Testimonial Lab: Zeugenschaft als Modus der Kommunikation in gesellschaftlichen Konflikten
Ergebnisse eines Experiments im Rheinischen Braunkohlerevier
DOI:
https://doi.org/10.82255/htwp.2025.1.148Schlagworte:
Deliberation, Konflikt, Polarisierung, Politische Partizipation, Reallabore, Testimony, Theater, Transdisziplinäre Forschung, ZeugenschaftAbstract
Tiefgreifende Konflikte und polarisierte Kontroversen durchziehen nahezu alle demokratischen Gesellschaften. In Deutschland wurde das Rheinische Braunkohlerevier zwischen Köln und Aachen durch die Auseinandersetzungen rund um den Hambacher Forst und den Weiler Lützerath zum wichtigsten Kristallisationspunkt der Anti-Kohle-Proteste. Auf der einen Seite standen unter anderem Arbeitnehmer*innen, die hier über Generationen hinweg gute Arbeitsplätze gefunden hatten. Auf der anderen Seite agierten Umweltschützer*innen und Klimaaktivist*innen, die diese Form der Energiegewinnung mit Verweis auf die schädlichen Klimafolgen in Frage stellen.
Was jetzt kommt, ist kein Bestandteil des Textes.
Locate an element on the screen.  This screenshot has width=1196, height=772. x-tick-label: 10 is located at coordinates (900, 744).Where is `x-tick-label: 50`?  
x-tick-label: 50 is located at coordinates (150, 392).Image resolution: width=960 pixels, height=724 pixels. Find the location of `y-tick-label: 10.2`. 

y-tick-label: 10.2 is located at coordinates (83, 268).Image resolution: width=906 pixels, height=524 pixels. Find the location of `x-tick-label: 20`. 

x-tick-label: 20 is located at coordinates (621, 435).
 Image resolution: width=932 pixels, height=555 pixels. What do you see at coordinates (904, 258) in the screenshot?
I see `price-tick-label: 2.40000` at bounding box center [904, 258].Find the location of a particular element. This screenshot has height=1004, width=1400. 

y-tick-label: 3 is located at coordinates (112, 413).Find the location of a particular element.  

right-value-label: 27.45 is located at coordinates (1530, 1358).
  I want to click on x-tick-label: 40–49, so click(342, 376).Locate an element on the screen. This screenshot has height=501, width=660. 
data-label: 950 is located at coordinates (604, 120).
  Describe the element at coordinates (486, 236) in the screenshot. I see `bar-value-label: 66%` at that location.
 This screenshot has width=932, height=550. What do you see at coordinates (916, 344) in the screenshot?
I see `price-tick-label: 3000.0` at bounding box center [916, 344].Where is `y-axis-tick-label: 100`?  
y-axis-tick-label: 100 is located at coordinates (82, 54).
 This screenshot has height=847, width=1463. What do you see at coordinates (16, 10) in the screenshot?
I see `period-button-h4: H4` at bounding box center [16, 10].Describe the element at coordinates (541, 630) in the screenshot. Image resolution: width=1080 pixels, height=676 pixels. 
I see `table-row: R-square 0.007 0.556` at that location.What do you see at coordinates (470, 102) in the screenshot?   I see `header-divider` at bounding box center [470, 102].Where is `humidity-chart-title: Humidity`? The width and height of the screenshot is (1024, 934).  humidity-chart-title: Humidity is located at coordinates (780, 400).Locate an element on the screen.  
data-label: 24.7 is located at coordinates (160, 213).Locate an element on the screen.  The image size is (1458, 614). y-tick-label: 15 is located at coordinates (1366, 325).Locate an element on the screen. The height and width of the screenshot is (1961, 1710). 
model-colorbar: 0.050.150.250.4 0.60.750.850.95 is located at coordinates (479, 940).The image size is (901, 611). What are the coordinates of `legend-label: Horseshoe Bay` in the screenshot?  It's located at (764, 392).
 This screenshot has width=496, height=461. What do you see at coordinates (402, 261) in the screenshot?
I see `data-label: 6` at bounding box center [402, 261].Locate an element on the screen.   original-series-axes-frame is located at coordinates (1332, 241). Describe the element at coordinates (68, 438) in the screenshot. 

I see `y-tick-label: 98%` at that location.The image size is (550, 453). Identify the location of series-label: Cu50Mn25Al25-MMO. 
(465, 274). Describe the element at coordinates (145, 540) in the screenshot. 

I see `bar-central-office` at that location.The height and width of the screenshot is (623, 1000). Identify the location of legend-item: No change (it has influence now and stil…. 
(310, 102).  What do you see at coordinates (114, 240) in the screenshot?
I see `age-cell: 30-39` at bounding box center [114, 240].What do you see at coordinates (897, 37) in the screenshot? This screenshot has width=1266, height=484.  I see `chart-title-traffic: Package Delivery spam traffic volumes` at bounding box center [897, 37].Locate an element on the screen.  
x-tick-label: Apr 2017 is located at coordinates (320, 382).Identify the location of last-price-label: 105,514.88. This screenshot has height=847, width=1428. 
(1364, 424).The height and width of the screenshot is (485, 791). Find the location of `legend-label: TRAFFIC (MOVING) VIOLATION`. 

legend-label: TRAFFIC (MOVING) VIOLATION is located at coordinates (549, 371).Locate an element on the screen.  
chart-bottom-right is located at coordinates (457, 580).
Unter dem Titel Testimonial Lab haben wir zusammen mit Partnern aus der Zivilgesellschaft und dem Theater ein experimentelles Beteiligungsformat durchgeführt, das versucht, solche tiefgehenden Konflikte auf neuartige Weise kommunikativ bearbeitbar zu machen. Die Grundlage dafür ist das politische, ethische und epistemische Konzept der Zeugenschaft. Von Januar bis Mai 2025 haben wir dazu mit zwei Gruppen von Klimaaktivist*innen einerseits und Beschäftigten aus der Braunkohle andererseits ein neues Format indirekter „Zeugenschafts-Dialoge“ getestet. Diese sind explizit als Alternative zu bestehenden Partizipations- und Deliberationsformaten konzipiert, die infolge unrealistischer Voraussetzungen oft zum Scheitern verurteilt sind. In diesem Paper skizzieren wir Grundannahmen, Design, Verlauf und Ergebnisse unseres Experiments, diskutieren mögliche Schwierigkeiten und präsentieren erste Schlussfolgerungen für die Weiterentwicklung des Formats. Zukünftig könnte dieses auch in anderen Kontexten als Hebel zur Anbahnung neuer Kommunikationsdynamiken zwischen einander sprachlos gegenüberstehenden Gruppen genutzt werden.